Il y a quatre mois, le géant chinois de la téléphonie Huawei ouvrait son centre de cybersécurité à Bruxelles. Cette arrivée avait suscité une importante attention médiatique, les Etats-Unis accusant Huawei d'espionnage. En Belgique, le Centre pour la Cybersécurité Belgique (CCB) a également ouvert une enquête, mais n'a repéré aucun risque en matière de cybersécurité. La société chinoise a toujours nié toutes les accusations.
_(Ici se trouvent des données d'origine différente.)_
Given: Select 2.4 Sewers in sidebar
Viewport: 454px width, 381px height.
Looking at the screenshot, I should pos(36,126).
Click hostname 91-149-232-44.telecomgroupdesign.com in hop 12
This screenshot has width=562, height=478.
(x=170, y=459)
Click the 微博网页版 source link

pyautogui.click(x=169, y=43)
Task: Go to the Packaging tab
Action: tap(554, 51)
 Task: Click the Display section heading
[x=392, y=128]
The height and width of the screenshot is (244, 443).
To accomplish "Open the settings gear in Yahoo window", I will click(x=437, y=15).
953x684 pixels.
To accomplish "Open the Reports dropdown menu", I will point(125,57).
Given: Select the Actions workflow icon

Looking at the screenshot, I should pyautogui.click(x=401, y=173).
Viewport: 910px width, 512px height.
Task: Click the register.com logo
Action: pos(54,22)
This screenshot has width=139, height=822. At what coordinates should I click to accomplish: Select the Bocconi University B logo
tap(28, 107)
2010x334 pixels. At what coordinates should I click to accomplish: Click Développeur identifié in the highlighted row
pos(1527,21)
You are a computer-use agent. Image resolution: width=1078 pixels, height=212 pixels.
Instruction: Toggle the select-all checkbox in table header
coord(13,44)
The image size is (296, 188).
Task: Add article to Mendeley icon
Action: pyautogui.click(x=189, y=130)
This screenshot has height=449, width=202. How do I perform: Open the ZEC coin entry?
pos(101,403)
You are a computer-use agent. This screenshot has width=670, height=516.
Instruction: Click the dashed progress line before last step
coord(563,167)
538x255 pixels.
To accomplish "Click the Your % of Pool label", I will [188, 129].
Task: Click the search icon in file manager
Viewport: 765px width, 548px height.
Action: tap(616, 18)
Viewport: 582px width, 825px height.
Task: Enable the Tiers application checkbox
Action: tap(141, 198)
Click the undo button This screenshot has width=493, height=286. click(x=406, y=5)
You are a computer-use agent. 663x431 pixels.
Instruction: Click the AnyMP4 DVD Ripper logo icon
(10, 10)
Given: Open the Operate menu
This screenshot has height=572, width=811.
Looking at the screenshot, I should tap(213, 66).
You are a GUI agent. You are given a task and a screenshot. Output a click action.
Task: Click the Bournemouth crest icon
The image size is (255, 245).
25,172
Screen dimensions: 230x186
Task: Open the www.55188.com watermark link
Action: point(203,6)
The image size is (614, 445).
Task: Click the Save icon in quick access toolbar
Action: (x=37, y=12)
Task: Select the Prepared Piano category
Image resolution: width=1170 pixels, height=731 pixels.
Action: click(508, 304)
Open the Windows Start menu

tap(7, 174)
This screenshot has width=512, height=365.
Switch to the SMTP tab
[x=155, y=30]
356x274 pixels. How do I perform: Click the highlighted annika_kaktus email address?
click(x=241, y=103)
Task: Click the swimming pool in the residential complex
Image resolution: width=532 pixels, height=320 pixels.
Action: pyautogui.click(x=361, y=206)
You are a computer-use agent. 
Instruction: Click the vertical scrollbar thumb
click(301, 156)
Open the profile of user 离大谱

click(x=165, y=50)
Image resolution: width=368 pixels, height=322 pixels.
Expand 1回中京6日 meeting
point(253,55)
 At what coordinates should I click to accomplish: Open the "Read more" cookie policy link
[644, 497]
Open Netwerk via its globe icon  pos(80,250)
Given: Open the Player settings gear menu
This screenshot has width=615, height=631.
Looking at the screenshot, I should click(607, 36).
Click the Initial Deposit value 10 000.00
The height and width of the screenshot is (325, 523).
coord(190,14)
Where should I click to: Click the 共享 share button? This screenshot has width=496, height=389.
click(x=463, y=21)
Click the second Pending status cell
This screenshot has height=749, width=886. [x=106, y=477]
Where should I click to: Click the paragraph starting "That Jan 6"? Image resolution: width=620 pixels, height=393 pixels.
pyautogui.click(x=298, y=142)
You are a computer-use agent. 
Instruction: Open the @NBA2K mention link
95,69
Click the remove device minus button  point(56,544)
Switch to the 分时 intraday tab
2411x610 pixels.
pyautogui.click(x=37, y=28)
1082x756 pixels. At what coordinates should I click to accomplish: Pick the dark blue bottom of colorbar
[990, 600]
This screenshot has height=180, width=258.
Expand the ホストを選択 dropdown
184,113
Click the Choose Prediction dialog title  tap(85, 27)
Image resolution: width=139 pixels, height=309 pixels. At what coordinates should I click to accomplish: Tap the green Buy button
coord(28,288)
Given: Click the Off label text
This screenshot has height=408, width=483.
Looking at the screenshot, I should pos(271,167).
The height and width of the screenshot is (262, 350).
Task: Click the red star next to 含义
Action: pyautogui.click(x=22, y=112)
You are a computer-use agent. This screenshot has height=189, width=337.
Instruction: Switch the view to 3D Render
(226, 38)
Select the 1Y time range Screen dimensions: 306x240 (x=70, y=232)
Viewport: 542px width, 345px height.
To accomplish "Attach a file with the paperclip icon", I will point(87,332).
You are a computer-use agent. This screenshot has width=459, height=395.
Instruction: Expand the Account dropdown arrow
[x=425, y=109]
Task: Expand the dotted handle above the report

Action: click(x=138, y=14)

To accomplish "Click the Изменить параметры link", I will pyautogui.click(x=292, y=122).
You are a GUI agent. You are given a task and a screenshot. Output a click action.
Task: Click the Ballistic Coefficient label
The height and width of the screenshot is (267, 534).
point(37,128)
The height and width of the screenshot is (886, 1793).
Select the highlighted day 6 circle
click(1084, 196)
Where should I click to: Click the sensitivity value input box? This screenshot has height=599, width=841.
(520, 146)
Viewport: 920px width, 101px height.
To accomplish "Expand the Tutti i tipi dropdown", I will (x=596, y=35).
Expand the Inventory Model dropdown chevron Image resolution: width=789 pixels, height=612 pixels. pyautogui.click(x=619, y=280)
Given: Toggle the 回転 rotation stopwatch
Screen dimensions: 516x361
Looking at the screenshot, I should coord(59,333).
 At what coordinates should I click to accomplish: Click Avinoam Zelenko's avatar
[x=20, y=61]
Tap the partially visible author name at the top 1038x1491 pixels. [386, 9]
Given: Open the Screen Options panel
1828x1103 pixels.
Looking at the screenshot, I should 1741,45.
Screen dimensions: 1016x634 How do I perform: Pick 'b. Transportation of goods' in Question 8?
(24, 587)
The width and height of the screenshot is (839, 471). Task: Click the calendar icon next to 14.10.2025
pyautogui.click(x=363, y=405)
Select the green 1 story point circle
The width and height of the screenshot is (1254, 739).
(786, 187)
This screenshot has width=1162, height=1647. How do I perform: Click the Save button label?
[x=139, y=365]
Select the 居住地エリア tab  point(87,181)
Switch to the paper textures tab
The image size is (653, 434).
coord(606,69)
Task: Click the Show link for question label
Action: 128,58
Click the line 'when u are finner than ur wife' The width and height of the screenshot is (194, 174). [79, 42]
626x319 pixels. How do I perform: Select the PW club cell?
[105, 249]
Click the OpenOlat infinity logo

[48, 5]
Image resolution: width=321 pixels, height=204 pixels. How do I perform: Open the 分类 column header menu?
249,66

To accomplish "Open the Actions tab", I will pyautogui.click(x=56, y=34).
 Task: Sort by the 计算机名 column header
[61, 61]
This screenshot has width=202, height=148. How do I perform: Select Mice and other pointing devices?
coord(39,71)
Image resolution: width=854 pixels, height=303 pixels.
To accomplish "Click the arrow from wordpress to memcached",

Avec l'installation de centres consacrés à la cybersécurité, les entreprises de téléphonie chinoises semblent vouloir offrir plus de transparence, analyse l'agence Reuters. ZTE ne figure pas sur la liste noire des Etats-Unis, malgré des critiques sur le fait que l'entreprise commerce avec l'Iran. Le groupe avait alors été frappé d'une interdiction d'exportation vers les Etats-Unis et avait dû s'acquitter d'une amende d'1 milliard de dollars. Avec ce centre de cybersécurité, les clients et les régulateurs seront en mesure de vérifier le code source de l'équipement réseau et de tester les cyberattaques. "La sécurité de l'industrie ICT ne peut pas être contrôlée par un seul opérateur. ZTE veut jouer un rôle important ici", ajoute l'entreprise. ZTE dispose déjà de centres équivalents à Nanjing (Chine) et à Rome (Italie).